> **AUFGABE**
Bringen Sie den Absatz des Textauszugs, der mit „Es entstand eine neue Nanofabrikationstechnik“ beginnt, in eine knappe Listenform, ohne seine wesentlichen Fakten wegzulassen.

> **TEXTAUSZUG**
Seine Kompetenzfelder: Chemie, Verfahrenstechnik, Polymere Materialien; 3D-Druck/Zusatzher- stellung/Digitale Fertigung; Nanotechnologie & Nanomedizin, Energiespeicherung, interventio- nelle Onkologie.

Seine Karriere kann in drei Phasen unterteilt werden: Zu Beginn konzentrierte sich DeSimone auf die Grüne Chemie, um Umweltschäden durch industrielle chemische Prozesse zu reduzieren.

Eine weitere Entwicklung waren neue Tenside für grüne Reinigungsprozesse, die die Verwendung halogenierter organischer Lösungsmittel zu senken hilft.

Auf die Phase der Grünen Chemie folgte ein Schwerpunkt auf Nanofertigung und Nanomedizin, insbesondere für Anwendungen in der Humanmedizin. Im Grunde war es eine direkte Auswirkung der Arbeiten zur Polymersynthese, die Entdeckung des „Liquid Teflon“.

Es entstand eine neue Nanofabrikationstechnik genannt Partikelreplikation in nicht-benetzenden Vorlagen (PRINT). Diese Pionierleistung stellt einen beispiellosen Ansatz für das Design und die Synthese von Impfstoffen und Medikamenten dar. Es konnte unter anderem gezeigt werden wie die Aufnahme von Partikeln durch Zellen als Funktion von Partikelgröße, -form und -oberfläche ablaufen. Dies stellt einen Therapieansatz für bestimmte Tumorarten dar. Weitere Errungenschaf-ten sind ein Mikro-Nadel-Injektionssystem für eine Reihe von therapeutischen Anwendungen.

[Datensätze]
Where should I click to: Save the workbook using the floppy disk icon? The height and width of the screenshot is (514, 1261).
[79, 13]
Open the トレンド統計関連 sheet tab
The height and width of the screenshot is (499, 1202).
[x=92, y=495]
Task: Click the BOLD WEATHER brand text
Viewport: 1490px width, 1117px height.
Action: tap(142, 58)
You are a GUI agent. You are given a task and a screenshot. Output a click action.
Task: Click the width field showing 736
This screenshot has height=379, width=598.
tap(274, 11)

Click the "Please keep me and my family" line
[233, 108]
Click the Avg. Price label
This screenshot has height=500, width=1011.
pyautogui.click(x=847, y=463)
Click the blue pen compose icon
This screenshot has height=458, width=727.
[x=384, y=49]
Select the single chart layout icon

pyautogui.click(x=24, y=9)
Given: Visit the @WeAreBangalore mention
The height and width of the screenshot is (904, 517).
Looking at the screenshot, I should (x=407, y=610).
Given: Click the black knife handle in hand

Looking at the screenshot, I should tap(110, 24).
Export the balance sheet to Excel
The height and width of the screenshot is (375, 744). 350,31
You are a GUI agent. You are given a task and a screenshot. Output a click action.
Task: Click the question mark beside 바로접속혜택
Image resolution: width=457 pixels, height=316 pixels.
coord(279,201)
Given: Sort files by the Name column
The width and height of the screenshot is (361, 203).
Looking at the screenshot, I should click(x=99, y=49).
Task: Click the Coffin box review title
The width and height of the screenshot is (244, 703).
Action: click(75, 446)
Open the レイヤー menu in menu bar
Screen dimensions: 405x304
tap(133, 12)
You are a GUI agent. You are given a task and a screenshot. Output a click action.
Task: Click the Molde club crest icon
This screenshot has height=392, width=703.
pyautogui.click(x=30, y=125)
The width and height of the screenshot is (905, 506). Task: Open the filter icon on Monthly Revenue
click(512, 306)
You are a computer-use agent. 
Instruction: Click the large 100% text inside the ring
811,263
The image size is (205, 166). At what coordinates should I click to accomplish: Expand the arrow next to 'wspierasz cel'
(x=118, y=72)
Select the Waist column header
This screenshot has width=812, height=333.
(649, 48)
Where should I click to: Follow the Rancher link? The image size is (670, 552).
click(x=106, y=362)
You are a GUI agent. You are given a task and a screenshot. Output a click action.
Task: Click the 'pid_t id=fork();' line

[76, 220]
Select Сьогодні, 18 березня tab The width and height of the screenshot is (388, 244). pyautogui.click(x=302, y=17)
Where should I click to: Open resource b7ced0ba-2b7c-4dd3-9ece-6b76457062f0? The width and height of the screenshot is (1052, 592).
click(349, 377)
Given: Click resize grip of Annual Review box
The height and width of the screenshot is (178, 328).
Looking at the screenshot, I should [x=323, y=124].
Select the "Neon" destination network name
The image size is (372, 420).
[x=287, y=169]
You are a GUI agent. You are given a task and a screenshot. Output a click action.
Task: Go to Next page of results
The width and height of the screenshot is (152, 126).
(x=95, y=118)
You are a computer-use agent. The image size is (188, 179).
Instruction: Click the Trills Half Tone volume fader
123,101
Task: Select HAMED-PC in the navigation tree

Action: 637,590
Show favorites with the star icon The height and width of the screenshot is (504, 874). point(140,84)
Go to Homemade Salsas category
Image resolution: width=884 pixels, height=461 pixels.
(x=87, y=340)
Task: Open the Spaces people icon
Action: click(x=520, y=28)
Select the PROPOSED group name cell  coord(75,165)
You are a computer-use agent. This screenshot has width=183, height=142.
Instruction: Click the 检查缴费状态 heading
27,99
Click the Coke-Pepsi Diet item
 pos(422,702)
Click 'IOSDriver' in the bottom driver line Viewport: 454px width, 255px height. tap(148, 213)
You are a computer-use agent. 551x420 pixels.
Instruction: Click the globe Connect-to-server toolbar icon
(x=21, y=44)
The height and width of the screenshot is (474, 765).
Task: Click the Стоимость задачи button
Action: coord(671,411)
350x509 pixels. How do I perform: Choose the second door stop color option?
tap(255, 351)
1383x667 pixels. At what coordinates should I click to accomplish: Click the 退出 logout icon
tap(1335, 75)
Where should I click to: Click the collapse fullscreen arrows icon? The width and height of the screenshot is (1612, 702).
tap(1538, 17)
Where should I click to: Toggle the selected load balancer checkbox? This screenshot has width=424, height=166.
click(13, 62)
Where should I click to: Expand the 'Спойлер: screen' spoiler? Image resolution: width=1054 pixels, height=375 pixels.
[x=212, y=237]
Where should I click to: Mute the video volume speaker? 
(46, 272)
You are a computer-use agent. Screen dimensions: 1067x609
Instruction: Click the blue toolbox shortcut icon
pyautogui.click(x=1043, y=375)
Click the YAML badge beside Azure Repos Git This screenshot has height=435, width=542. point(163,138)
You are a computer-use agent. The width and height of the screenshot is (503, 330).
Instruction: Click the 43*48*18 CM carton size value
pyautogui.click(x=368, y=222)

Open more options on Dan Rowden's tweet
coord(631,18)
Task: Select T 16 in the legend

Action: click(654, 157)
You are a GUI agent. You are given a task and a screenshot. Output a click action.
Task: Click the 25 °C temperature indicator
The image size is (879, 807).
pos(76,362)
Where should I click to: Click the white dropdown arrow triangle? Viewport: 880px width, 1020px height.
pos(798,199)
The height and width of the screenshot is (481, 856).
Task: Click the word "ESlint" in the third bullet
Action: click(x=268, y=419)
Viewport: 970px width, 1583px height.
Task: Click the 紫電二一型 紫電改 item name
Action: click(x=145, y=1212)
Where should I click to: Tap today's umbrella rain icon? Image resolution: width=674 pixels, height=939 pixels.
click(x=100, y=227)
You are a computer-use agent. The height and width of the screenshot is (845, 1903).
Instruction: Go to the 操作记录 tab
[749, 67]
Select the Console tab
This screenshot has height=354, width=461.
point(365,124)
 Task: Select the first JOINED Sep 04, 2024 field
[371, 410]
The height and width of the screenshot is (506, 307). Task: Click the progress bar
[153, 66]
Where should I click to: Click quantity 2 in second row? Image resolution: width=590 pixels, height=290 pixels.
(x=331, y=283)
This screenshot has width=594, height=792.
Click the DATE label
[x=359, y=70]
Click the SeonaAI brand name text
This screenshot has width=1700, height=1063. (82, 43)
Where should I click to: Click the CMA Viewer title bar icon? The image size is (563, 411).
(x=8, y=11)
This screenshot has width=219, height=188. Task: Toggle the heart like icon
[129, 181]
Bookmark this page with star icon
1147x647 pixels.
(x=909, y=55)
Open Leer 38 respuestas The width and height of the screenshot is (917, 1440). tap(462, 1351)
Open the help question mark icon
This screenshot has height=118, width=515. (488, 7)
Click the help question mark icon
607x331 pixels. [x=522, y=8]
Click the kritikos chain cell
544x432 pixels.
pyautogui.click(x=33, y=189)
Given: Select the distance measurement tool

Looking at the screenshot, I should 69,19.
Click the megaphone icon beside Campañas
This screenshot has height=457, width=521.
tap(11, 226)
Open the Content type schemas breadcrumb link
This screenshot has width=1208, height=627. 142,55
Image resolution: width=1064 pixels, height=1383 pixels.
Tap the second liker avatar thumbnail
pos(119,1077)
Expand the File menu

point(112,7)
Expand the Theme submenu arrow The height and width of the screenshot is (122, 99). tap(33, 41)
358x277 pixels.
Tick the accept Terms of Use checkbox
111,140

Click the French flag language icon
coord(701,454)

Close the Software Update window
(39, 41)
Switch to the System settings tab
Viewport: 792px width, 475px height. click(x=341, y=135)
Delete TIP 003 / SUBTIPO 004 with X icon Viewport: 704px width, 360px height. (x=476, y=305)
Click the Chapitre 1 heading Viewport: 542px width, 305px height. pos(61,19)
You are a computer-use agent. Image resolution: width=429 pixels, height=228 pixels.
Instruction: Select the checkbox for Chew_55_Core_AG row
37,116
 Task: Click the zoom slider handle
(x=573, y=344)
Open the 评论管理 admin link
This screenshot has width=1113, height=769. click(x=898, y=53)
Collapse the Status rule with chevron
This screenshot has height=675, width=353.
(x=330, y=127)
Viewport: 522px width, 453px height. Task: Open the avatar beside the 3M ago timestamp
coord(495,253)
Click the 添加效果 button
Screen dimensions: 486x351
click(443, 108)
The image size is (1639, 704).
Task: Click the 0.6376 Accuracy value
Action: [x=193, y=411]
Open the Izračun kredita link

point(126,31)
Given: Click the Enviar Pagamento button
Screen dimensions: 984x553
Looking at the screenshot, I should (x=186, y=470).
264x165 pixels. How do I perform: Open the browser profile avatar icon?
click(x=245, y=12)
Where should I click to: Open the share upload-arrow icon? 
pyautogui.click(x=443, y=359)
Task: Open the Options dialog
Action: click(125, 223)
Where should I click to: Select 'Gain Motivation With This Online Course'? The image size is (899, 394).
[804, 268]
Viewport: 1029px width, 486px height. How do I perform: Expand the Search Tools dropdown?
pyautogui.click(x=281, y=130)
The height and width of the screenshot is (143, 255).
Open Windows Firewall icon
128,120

> **ERGEBNIS**
- Neue Nanofabrikationstechnik: Partikelreplikation in nicht-benetzenden Vorlagen (PRINT)
- Beispielloser Ansatz für Design und Synthese von Impfstoffen und Medikamenten
- Unter anderem gezeigt: wie Zellen Partikel in Abhängigkeit von Größe, Form und Oberfläche aufnehmen
- Daraus folgt ein Therapieansatz für bestimmte Tumorarten
- Weitere Errungenschaft: ein Mikro-Nadel-Injektionssystem für eine Reihe therapeutischer Anwendungen